London Design Biennale and Chatham House have revealed the full details of their four open briefs, which aim to “harness the creativity that comes from crisis”.
The competition – entitled Design in an Age of Crisis – is seeking responses from young designers and more established practices. There are four briefs, which have been created by a steering committee of over 50 designers and industry leaders:
- Environment: Building back greener. How can we design better places?
- Health: From illness to wellness. How can design make it easier to be healthy?
- Society: Equality for all. How can design help empower everyone?
- Work: Making work work for us. How can work be designed to be more meaningful?
Exploring COVID’s impact
These briefs have been chosen as a way to “address the many issues which the current COVID-19 pandemic has either shone a light on or further exacerbated”, organisers say. Those include the climate crisis, social and economic inequality as well as the “rapid transformations in work and the economy”.

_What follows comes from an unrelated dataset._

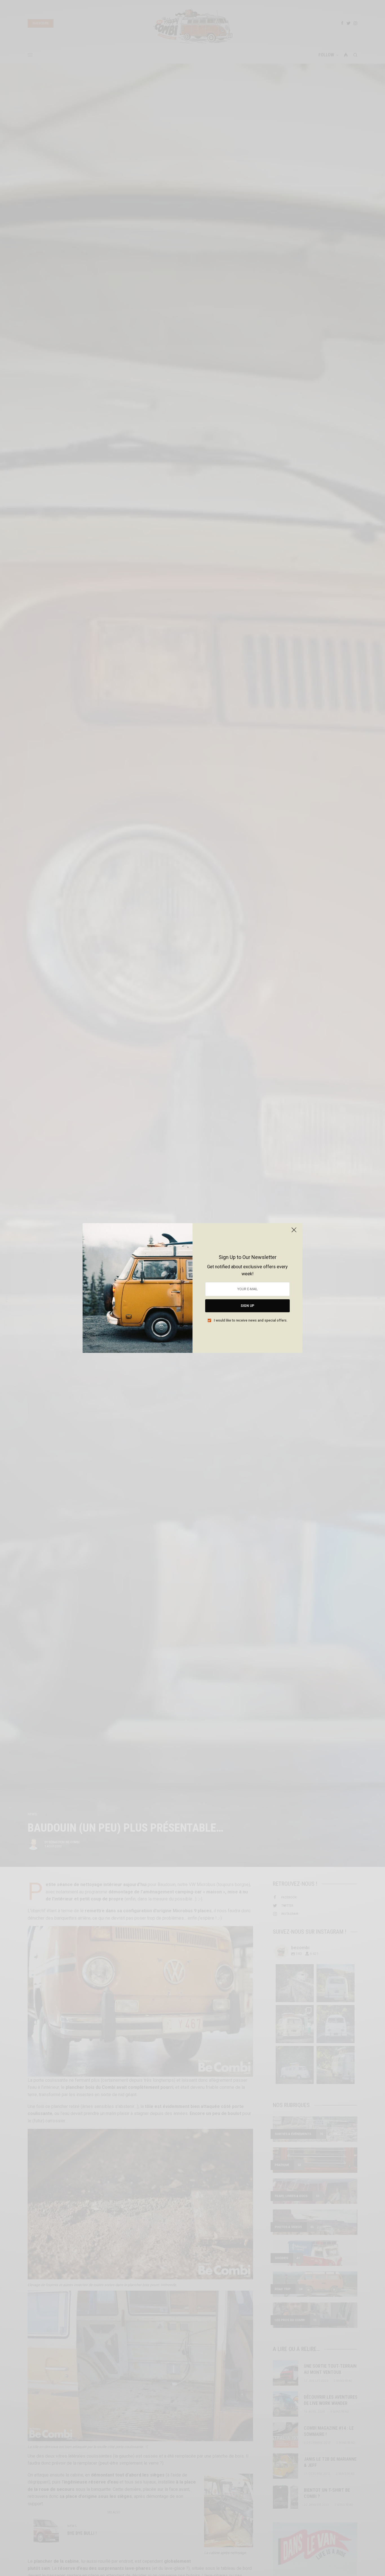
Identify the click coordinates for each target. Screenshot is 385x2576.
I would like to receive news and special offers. (250, 1320)
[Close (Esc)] (294, 1232)
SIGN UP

There is also a brief especially geared towards young people. It follows the same topics, though includes school as well as the workplace. The deadlines for submissions is 31 August 2020 and they can take any form, from a “simple sketch” to a fully-realised concept. Full details of the briefs and submission guidelines are available on the website.
The projects selected will go on display at an online exhibition in Autumn 2020. They will then be exhibited at the biennale at Somerset House the following summer. Chatham House will work with selected submissions on development and to “accelerate policy pathways” around the concepts. This year’s London Design Biennale – the third edition of the biannual festival – has been postponed to 2021 following the coronavirus outbreak.
What are the requirements of the 21st century?
The briefs aim to explore the four topics in a holistic manner. In the work brief, for example, the festival asks: “What do we want from work in the 21st century?” It is now “required to be more networked, more human-scale and people-centred” as well as incorporate a greater flexibility. The “radical design thinking” could focus on “whole policy frameworks, architecture and buildings, to the desk and home space, the body or communication tools”. It could also question the role of work in the community.
Among the prompts, the biennale asks designers to consider a use for empty shops and offices and how design can create “strong and coherent work teams, even when they are not physically connected”. The future of the workplace is a pressing issue for designers, from designing for shared spaces to the ultimate working from home table.
“Smart design thinking is an invaluable resource”
London Design Biennale president John Sorrell says: “In the face of a crisis, smart design thinking proves time and again to be an invaluable resource – designers are hard-wired to respond to complex problems with agility and ingenuity.”
The theme for the biennale is Resonance, and it will be curated by set designer Es Devlin. Creatives from over 50 countries have been invited to “consider the ripple effect of ground-breaking design concepts on the way we live, and the choices we make”.
London Design Festival, meanwhile, will take place in September 2020 with some virtual adjustments. It recently announced the first details of its line up, including a Victorian glasshouse-inspired installation and a user-focused inflatable structure in King’s Cross. It has also announced a special focus on freelancers who have been especially badly hit by the pandemic.